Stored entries

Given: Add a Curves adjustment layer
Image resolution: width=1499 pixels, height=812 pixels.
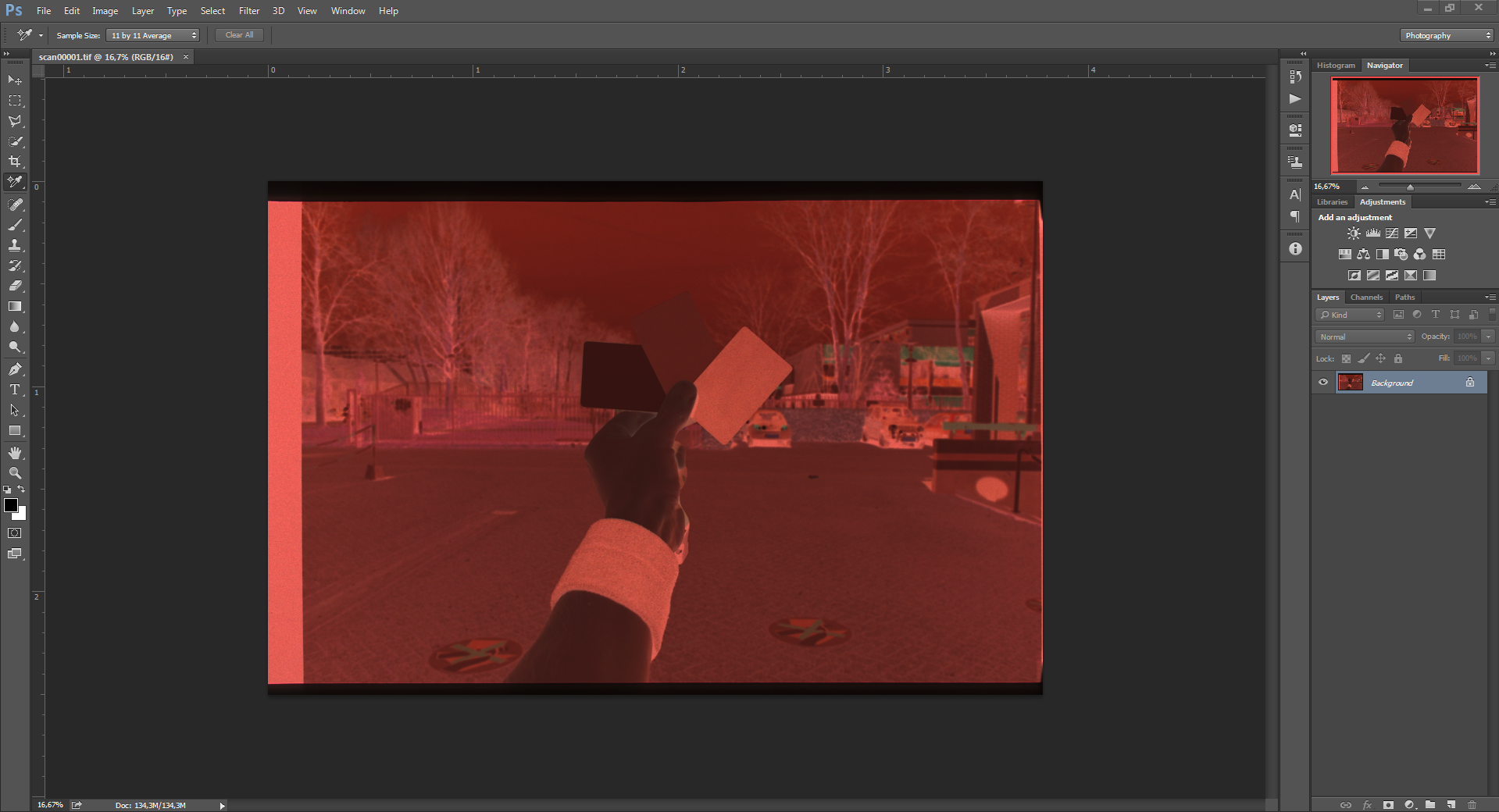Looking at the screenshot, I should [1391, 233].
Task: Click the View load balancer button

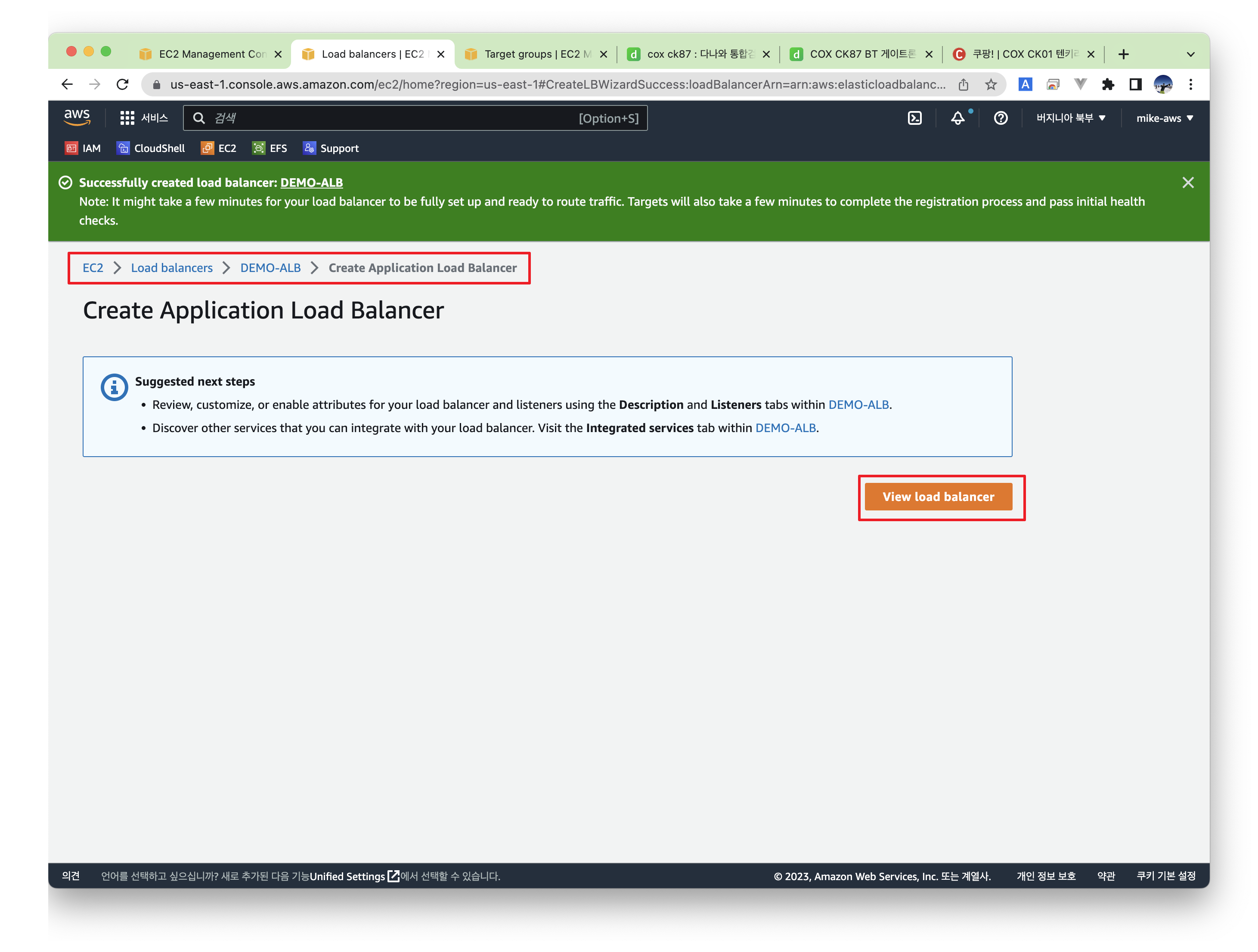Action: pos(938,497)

**Task objective:** The result should be an exact copy of every entry above, with no pictures included.

**Response below:**
Given: Add a Curves adjustment layer
Image resolution: width=1499 pixels, height=812 pixels.
Looking at the screenshot, I should [1391, 233].
Task: Click the View load balancer button

Action: pos(938,497)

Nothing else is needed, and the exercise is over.